Eflatun bir yağmur sonrası kaçamağısın.
Burnumun direğini sızlatansın.
Ağladım.
Ağlarım.
Ağlarsam, şaşırma sevgilim.
Şaşırman,
ölü sevişmelerimin üzerine boşaldı diyeyse tüm içim.
Şaşırma.
Spermleri dışında gözyaşlarıda vardır erkeklerin.
Korkma.
Ölü sevişmeler hamile kalmaz gözyaşlarıyla.
Seni düşünemedim uzun zamandır.
Dokunamadı tenim tenine .
Düşlerimde bile sevişmedim seninle.
Hayalin her süzülüşünde edepsizce yatağıma,
saçlarınla boğdum tüm sevişmeleri .
ve
Kan kırmızı bir akşama sarıp ölü doğmuş sevişmelerimizi,
sakladım tavan arasında.
Bilmezsin çürümüş sevişmeler nasıl kokar.
Bende bilmezdim….
Çürümüş sevişmeler biriktirmeden önce.
Leylak kokusu bilirdim en morundan.
En beyazından çiçeğe durmuş portakal kokusu.
Aşka bulanmış kalp kokusu birde.
Ya sen nasıl kokardın.
Unuttum.
Seni düşünmedim çünkü uzun zamandır.
Sevişmedim seninle.
Tüm seviş- meme-lerinin katiliyim.
Daha ne kadar saklayabilirim içimdeki beni..
Tavan arasında ölü sevişmelerim var ,senden bile gizlediğim.
Asarlar mı beni ?
söyleyin.
Düşünemediğimden olsa gerek seni ,
İnce bir sızı yerleşti sahdamarıma.
Sevişme sonraları kasıklarıma yerleşen gibi.
Ardından
İçime tarifi imkansız,
arsız,
sabırsız
ahlaksız bir arzu.
Edepsizce yerleştin.
Yerleştim..
Öylece asılı kaldım uzandığım ğögüs uçlarında
Birden sen geldin.
Titreyerek.
Haykırarak.
Sarsılarak.
Hiç düşlemediğim bir biçimde .
Yerleşiverdi hayalin.
Sen gittikten sonra emanete verdiğim gözlerimin yerine.

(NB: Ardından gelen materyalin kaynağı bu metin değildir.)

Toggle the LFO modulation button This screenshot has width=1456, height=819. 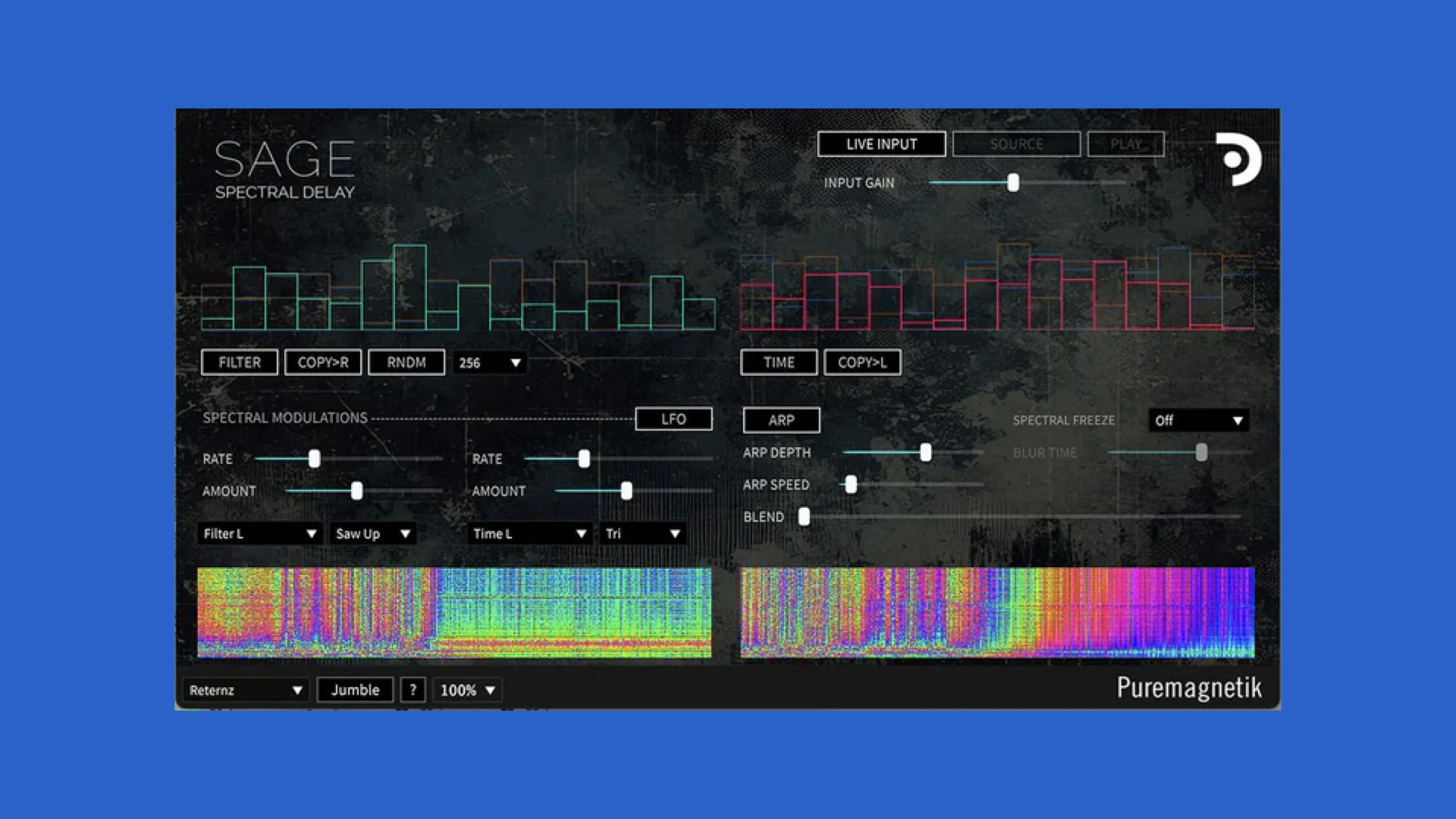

Havada yağmur öncesi sıkıntısı vardı .
Burnumda saçlarının parfümüne karışmış ter kokusu,
Dudaklarımda itinayla ıslatılmış bir dudak izi.

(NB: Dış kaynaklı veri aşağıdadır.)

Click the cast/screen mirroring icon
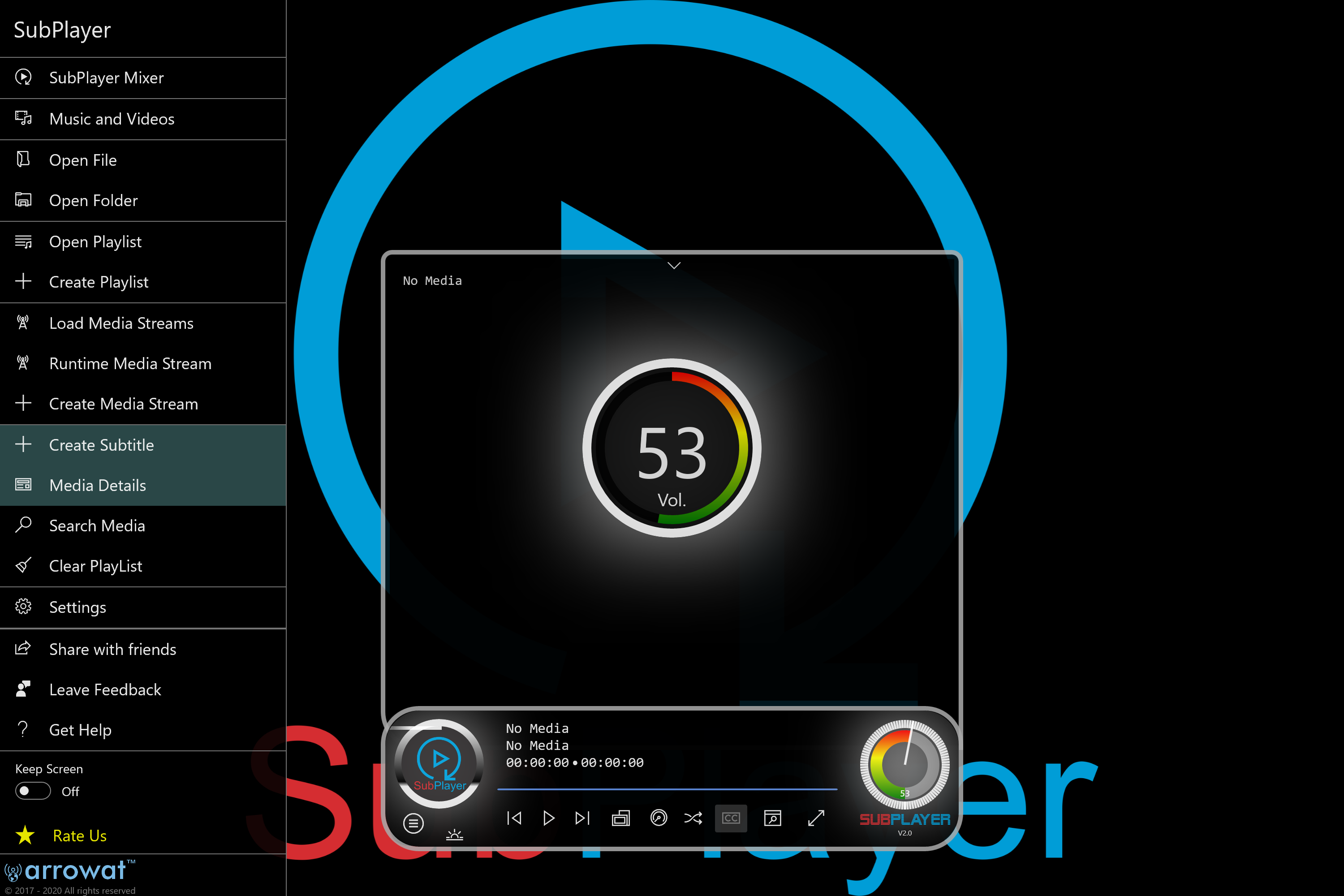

Kasıklarımda kadınlığından kalma ılık bir sehvet esintisi.
Sanırım erkek mavisiydi gökyüzü.
Bulutlar alabildiğince kız pempesi.
Aşık olurmu yıldızlar.?
Peki ya nasıl sevişir bulutlar?.
Gökyüzü erkek midir diye geçti aklımdan.
Ve ardından
boşaldı eflatun bir yağmur olmuş binlerce sperm,
gökyüzünün erkekliğinden yeryüzüne sağanak sağanak.

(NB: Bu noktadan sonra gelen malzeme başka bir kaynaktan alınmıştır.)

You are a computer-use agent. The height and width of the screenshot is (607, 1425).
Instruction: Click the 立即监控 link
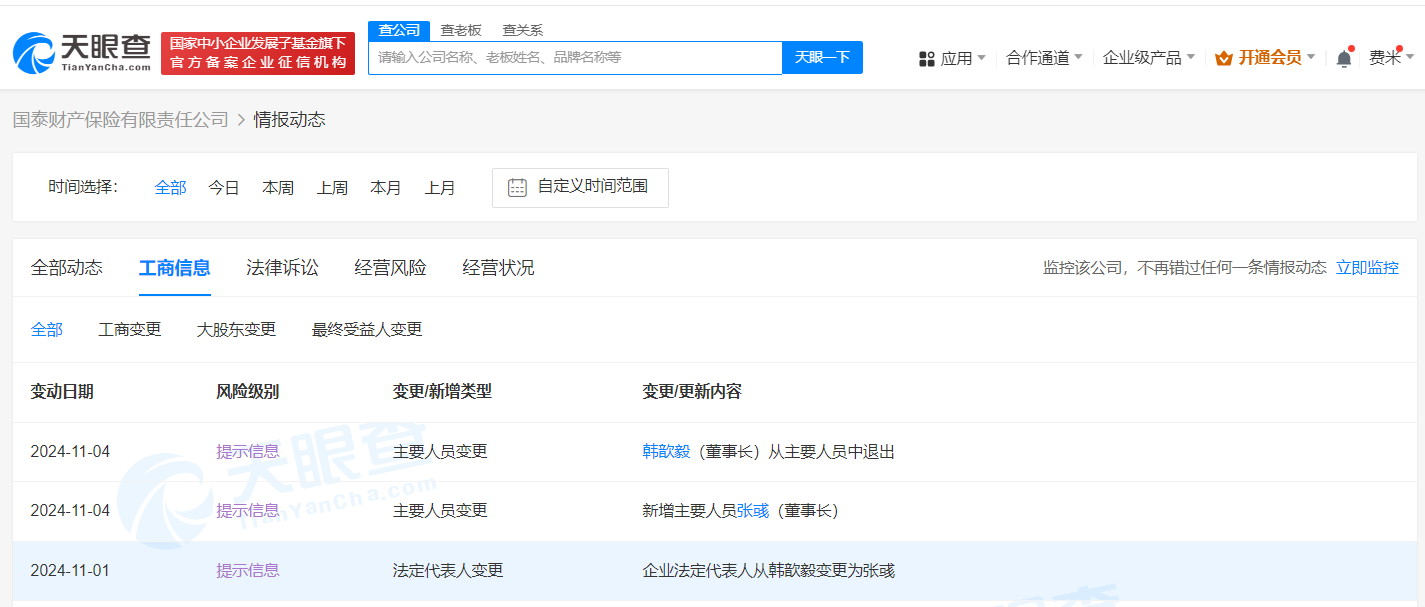point(1367,268)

Eflatun, eflatun ıslandı sokaklar.
Çıkmaz sokakların rahminde döllendi
eflatunlu cocuklar.
Seni düşünemedim uzun zamandır.
Dokunamadı tenim tenine .
Düşlerimde bile sevişmedim seninle.
Eflatunlu çocuklardık.
Yağmurduk.
Masumduk.
Mevsim ilk aşktı.
Ağaçlar tepeden tırnağa bahar…
Masumiyet,
kar beyaz carşaflar üzerinde yitirdiğimiz bir damla kandı.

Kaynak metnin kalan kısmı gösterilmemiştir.